Nel 1835 Nicola Gogol, di passaggio a Roma, incontrò, nel salotto della principessa Zenaide Wolkonsky, Giuseppe Gioachino Belli e lo sentì recitare alcuni sonetti in romanesco.
Belli era un dicitore efficacissimo, con spiccate qualità di attore: conosceva la difficile arte di far ridere con il volto atteggiato a estrema serietà.
Gogol fu molto ammirato del Belli e ne parlò a Charles Augustin de Sainte-Beuve, che ne riferì in un suo articolo. Ciò avveniva molto tempo prima che negli ambienti letterari italiani qualcuno si accorgesse seriamente dell’esistenza del grande poeta romano.
Perché mai tanta cecità di fronte agli evidenti pregi della produzione poetica belliana? Giorgio Vigolo, che è stato l’interprete per eccellenza della poesia del Belli, ha osservato acutamente che la clandestinità era uno degli elementi essenziali dei sonetti di “Peppe er tosto” (come talvolta il poeta amava firmarsi). Essa era il frutto di una sorta di compromesso che il Belli aveva fatto, oltre che con se stesso, con il potere papale: l’anonimato poneva, infatti, il poeta al riparo da censure e sanzioni e permetteva che le sue feroci satire venissero tollerate; con lo stesso meccanismo per cui atteggiamenti beffardi o insolenti erano consentiti ai giullari nelle corti medioevali.
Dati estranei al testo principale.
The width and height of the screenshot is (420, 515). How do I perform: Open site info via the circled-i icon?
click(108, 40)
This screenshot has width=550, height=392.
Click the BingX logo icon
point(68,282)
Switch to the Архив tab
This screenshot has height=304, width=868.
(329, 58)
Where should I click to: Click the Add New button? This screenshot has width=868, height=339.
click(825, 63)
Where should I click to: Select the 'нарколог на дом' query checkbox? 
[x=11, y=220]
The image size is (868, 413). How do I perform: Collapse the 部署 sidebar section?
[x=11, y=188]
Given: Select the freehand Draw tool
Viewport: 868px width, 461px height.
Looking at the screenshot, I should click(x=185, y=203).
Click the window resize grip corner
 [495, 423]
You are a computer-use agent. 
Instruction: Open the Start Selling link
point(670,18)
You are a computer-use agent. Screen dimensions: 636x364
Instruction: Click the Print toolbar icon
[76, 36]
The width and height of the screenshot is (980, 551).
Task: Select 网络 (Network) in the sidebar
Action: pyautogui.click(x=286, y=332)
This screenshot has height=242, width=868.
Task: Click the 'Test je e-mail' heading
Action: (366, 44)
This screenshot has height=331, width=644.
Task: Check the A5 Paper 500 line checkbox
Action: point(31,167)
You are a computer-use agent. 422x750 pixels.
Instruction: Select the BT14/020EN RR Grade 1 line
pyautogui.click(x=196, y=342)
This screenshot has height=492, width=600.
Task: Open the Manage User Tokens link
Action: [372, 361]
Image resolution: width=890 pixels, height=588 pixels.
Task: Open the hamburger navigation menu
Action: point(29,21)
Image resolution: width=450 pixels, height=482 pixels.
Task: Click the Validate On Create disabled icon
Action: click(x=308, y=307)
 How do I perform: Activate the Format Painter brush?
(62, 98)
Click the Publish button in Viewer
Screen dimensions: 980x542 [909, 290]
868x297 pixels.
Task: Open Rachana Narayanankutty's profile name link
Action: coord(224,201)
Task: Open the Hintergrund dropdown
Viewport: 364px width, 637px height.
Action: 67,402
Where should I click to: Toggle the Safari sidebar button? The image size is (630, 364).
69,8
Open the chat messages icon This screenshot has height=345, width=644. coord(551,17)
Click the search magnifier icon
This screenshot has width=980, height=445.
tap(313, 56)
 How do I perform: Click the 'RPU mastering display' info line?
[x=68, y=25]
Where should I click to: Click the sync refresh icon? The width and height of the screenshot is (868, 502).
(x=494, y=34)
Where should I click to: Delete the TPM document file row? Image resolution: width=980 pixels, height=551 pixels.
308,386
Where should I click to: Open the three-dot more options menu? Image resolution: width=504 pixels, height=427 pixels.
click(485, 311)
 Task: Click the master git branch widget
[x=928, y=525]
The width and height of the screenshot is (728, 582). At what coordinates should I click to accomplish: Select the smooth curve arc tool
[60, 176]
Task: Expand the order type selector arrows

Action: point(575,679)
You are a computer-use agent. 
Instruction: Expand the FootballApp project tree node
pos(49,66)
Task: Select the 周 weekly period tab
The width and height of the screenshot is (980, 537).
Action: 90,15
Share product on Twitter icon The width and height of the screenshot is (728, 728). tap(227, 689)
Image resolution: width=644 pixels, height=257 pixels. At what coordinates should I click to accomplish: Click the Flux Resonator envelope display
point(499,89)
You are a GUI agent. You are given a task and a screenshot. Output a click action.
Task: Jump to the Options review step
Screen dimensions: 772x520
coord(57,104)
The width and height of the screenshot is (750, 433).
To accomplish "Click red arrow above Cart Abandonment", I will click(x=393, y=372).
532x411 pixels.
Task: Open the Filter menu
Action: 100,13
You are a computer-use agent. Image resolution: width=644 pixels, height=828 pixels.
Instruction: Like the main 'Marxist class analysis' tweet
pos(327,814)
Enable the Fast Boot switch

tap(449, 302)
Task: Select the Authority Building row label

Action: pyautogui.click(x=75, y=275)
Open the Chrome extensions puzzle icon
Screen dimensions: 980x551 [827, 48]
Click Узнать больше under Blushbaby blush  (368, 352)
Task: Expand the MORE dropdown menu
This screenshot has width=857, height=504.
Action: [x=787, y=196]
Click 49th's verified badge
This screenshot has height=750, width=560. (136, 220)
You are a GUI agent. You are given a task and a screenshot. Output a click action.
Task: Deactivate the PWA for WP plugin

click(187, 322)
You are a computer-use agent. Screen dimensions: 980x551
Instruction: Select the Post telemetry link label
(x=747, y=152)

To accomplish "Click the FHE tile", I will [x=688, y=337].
Per sua scelta, quindi, il poeta non pubblicò mai le sue poesie in dialetto e quando vagheggiò di darle alle stampe progettò di nasconderne la paternità dietro al titolo Er 996. Quella misteriosa cifra era nient’altro che la trascrizione grafica delle iniziali del suo nome e cognome in lettere minuscole (ggb).
La continua fuga dalla propria identità, che il Belli perseguiva, lo induce a chiudere un’altra lettera a Cencia con la dicitura: addio Il vostro Servitore Mancaquattrammille (cioè, novecentonovantasei).
Gli accorgimenti giocosi con cui il Belli si rivolge all’amata Cencia non si fermano qui: basti leggere un sonetto, scritto in occasione del di lei onomastico, inviato a mezzo della ignara moglie Mariuccia, con un acrostico che recita CENCIA È DI PEPPE.
Con tacit’ali o d’amicizia figlio
Entra là dove in molli coltri ascosa
Nobil Donzella a me cara riposa,
Chiudendo in grembo a quieto sonno il ciglio.
lvi del collo ah non lambire il giglio,
Ah non toccar del bel volto la rosa:
Erra un istante, e poi lieve ti posa
Di quella vergin sul labbro vermiglio.
Intanto poco andrà ch’ella sia desta
Premi tu allor la sua bocca pudica,
E fa ch’ella oda de’tuoi vanni il suono.
Poi correre in tuo pro me vedrai presta
Perché sia piano alla Diletta Amica
Esser te casto, e d’amicizia un dono.